▶ EXERCISE OBJECTIVE: Every record, from first to last, should be retyped word for word.

╭──

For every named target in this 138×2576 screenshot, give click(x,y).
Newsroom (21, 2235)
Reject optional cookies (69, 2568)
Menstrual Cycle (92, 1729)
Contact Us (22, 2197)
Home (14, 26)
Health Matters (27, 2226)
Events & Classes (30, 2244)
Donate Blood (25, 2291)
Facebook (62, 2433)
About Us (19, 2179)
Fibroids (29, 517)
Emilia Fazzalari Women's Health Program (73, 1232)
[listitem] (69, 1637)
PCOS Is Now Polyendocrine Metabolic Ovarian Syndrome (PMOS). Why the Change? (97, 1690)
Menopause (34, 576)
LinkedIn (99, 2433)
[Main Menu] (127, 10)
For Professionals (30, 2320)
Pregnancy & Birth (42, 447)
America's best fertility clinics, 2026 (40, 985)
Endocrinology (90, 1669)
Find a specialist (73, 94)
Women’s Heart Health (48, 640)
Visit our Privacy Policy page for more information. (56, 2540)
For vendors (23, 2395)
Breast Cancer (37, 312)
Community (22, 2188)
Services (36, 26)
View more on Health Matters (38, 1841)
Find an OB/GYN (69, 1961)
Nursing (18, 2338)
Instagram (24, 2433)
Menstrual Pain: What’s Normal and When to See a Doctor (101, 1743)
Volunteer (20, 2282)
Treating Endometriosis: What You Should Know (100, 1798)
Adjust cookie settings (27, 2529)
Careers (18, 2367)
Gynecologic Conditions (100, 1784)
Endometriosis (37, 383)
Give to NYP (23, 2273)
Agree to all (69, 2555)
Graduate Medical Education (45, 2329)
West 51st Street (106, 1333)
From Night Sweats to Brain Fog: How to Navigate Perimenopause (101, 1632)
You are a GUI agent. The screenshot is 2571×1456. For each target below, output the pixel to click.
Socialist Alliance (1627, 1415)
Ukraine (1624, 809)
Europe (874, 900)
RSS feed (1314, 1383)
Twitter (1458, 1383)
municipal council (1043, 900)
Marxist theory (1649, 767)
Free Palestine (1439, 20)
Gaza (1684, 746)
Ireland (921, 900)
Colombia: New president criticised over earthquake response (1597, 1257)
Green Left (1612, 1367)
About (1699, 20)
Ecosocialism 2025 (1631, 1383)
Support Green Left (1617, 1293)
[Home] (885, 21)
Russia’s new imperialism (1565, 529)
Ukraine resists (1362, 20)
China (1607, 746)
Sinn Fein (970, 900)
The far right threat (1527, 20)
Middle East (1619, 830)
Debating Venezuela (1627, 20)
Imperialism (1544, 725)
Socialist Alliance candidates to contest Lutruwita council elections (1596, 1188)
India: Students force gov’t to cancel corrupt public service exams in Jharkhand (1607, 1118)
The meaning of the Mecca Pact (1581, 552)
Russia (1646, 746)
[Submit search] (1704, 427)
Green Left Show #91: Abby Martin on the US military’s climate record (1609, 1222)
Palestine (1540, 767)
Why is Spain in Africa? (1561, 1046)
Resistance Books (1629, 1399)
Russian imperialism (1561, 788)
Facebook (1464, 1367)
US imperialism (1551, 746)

╰──

▶ EXPECTED ANSWER:
For every named target in this 138×2576 screenshot, give click(x,y).
Newsroom (21, 2235)
Reject optional cookies (69, 2568)
Menstrual Cycle (92, 1729)
Contact Us (22, 2197)
Home (14, 26)
Health Matters (27, 2226)
Events & Classes (30, 2244)
Donate Blood (25, 2291)
Facebook (62, 2433)
About Us (19, 2179)
Fibroids (29, 517)
Emilia Fazzalari Women's Health Program (73, 1232)
[listitem] (69, 1637)
PCOS Is Now Polyendocrine Metabolic Ovarian Syndrome (PMOS). Why the Change? (97, 1690)
Menopause (34, 576)
LinkedIn (99, 2433)
[Main Menu] (127, 10)
For Professionals (30, 2320)
Pregnancy & Birth (42, 447)
America's best fertility clinics, 2026 (40, 985)
Endocrinology (90, 1669)
Find a specialist (73, 94)
Women’s Heart Health (48, 640)
Visit our Privacy Policy page for more information. (56, 2540)
For vendors (23, 2395)
Breast Cancer (37, 312)
Community (22, 2188)
Services (36, 26)
View more on Health Matters (38, 1841)
Find an OB/GYN (69, 1961)
Nursing (18, 2338)
Instagram (24, 2433)
Menstrual Pain: What’s Normal and When to See a Doctor (101, 1743)
Volunteer (20, 2282)
Treating Endometriosis: What You Should Know (100, 1798)
Adjust cookie settings (27, 2529)
Careers (18, 2367)
Gynecologic Conditions (100, 1784)
Endometriosis (37, 383)
Give to NYP (23, 2273)
Agree to all (69, 2555)
Graduate Medical Education (45, 2329)
West 51st Street (106, 1333)
From Night Sweats to Brain Fog: How to Navigate Perimenopause (101, 1632)
You are a GUI agent. The screenshot is 2571×1456. For each target below, output the pixel to click.
Socialist Alliance (1627, 1415)
Ukraine (1624, 809)
Europe (874, 900)
RSS feed (1314, 1383)
Twitter (1458, 1383)
municipal council (1043, 900)
Marxist theory (1649, 767)
Free Palestine (1439, 20)
Gaza (1684, 746)
Ireland (921, 900)
Colombia: New president criticised over earthquake response (1597, 1257)
Green Left (1612, 1367)
About (1699, 20)
Ecosocialism 2025 (1631, 1383)
Support Green Left (1617, 1293)
[Home] (885, 21)
Russia’s new imperialism (1565, 529)
Ukraine resists (1362, 20)
China (1607, 746)
Sinn Fein (970, 900)
The far right threat (1527, 20)
Middle East (1619, 830)
Debating Venezuela (1627, 20)
Imperialism (1544, 725)
Socialist Alliance candidates to contest Lutruwita council elections (1596, 1188)
India: Students force gov’t to cancel corrupt public service exams in Jharkhand (1607, 1118)
The meaning of the Mecca Pact (1581, 552)
Russia (1646, 746)
[Submit search] (1704, 427)
Green Left Show #91: Abby Martin on the US military’s climate record (1609, 1222)
Palestine (1540, 767)
Why is Spain in Africa? (1561, 1046)
Resistance Books (1629, 1399)
Russian imperialism (1561, 788)
Facebook (1464, 1367)
US imperialism (1551, 746)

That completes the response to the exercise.